On an unrelated note having a template around every templated function is awkward, can we have some sugar please? ;) It'd also make me less nervous about exactly how overriding works when it's inside a template.

> This looks to me like a bug in class template syntax.
> So my second attempt was
>   interface Collection {
>     void addAll(Collection x);
>   }
>   class LinkedList(T): Collection {
>     void addAll(Collection x){}
>   }
> and this worked fine when called with
>   Collection foo = new LinkedList!(String);
>   Collection bar = new LinkedList!(String);
>   foo.addAll(bar);
As you pointed out, this isn't useful, as you'd find when you come to implement it.

void addAll(Collection x) {
	foreach(T item;x){	// WTF is T?
		add(item);
	}
}

Even if you decide collections only hold objects, it isn't typesafe.
Sam
February 23, 2004
Ben Hinkle wrote:

> Take Two.
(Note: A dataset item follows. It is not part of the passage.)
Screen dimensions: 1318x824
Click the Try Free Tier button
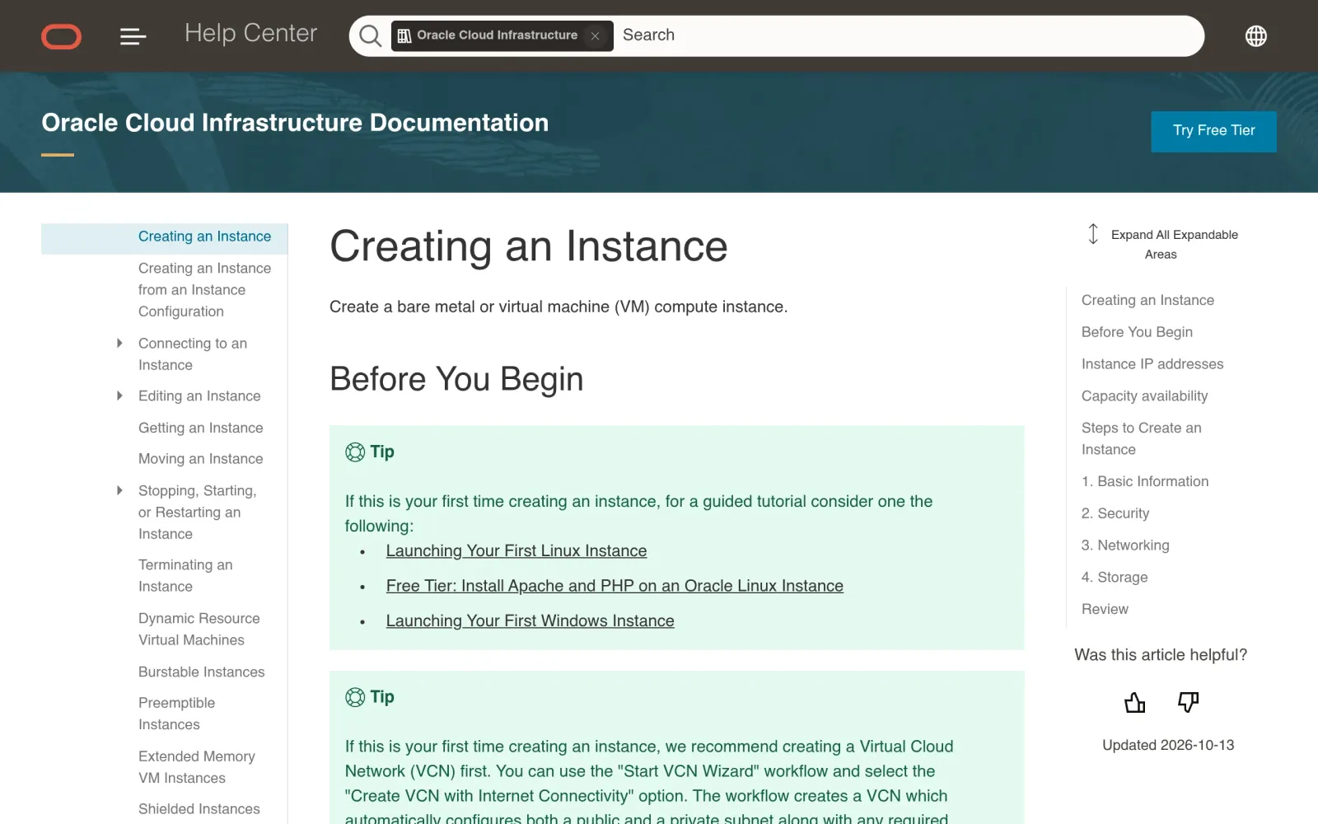point(1213,131)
Collections are just waay to much fun to putter around with :-)
> Here's an example that results in calls that look like
>   TmixCollectionTypes!(Object,String).addAll(foo,bar);
Nice, but this should be a member function. More specifically, there might be a better way for some collections than add() one item at a time.
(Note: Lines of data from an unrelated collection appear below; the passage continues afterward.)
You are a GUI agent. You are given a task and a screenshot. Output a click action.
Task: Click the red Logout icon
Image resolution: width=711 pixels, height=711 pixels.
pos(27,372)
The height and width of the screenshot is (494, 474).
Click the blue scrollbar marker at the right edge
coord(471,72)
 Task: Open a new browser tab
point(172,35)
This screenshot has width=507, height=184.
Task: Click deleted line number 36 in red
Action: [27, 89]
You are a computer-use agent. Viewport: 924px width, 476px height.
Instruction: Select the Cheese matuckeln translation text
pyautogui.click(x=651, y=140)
I guess my problem with these solutions is I want templates to help me - I want to give my variables more descriptive types and in exchange I want better type checking. I don't want to care about templates until there's a problem.

Sam
February 23, 2004
"Sam McCall" <tunah.d@tunah.net> wrote in message news:c1dm0t$2ob1$1@digitaldaemon.com...
> Ben Hinkle wrote:
>
> > Take Two. Collections are just waay to much fun to putter around with
:-)
> > Here's an example that results in calls that look like
> >   TmixCollectionTypes!(Object,String).addAll(foo,bar);
> Nice, but this should be a member function. More specifically, there might be a better way for some collections than add() one item at a time.
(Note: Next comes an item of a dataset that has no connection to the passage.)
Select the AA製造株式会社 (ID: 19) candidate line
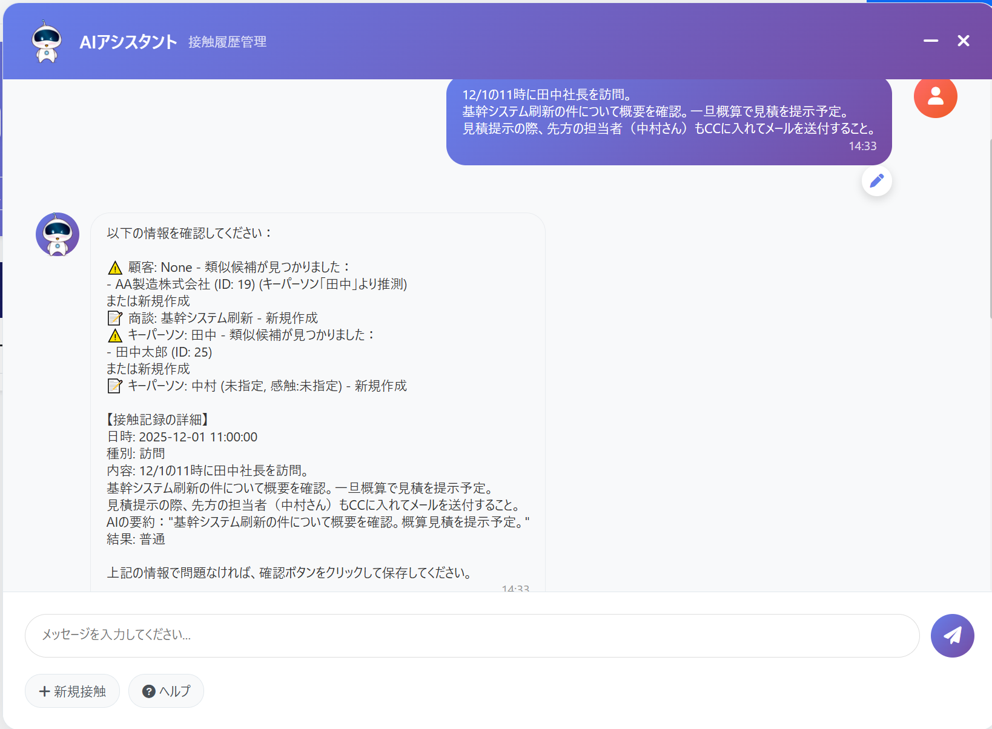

Note it would have to be a static member function - see the section "Limitations" in the Templates doc. Virtual template member functions are mind-bending (at least to me) since there would have to be vtable slots for every possible template instantiation.

>
> I guess my problem with these solutions is I want templates to help me - I want to give my variables more descriptive types and in exchange I want better type checking. I don't want to care about templates until there's a problem.
>
> Sam


February 23, 2004
Ben Hinkle wrote:

>>>Here's an example that results in calls that look like
>>>  TmixCollectionTypes!(Object,String).addAll(foo,bar);
>>
>>Nice, but this should be a member function. More specifically, there
>>might be a better way for some collections than add() one item at a time.
> 
> 
> Note it would have to be a static member function - see the section
> "Limitations" in the Templates doc.
Oh yeah :-\
> Virtual template member functions
> are mind-bending (at least to me) since there would have to be vtable
> slots for every possible template instantiation.
Yeah, I was thinking of just being able to override
template foo!(A,B:C) { void foo(A a,B b); }
with
template foo!(D,E:C) { void foo(D d,E e); }
but I'm sure it quickly gets too complicated.
Sam
February 23, 2004
Sam McCall wrote:
>
> Nice, but this should be a member function. More specifically, there might be a better way for some collections than add() one item at a time.

In some cases this couldn't be a member function.  Arrays, for example.

> I guess my problem with these solutions is I want templates to help me - I want to give my variables more descriptive types and in exchange I want better type checking. I don't want to care about templates until there's a problem.

I'm considering using free-functions to return iterators much like begin, end, etc, as they exist in the C++ standard library.  Not having to explicitly specify template arguments for these functions would be a nice perk, but I think it will work out either way.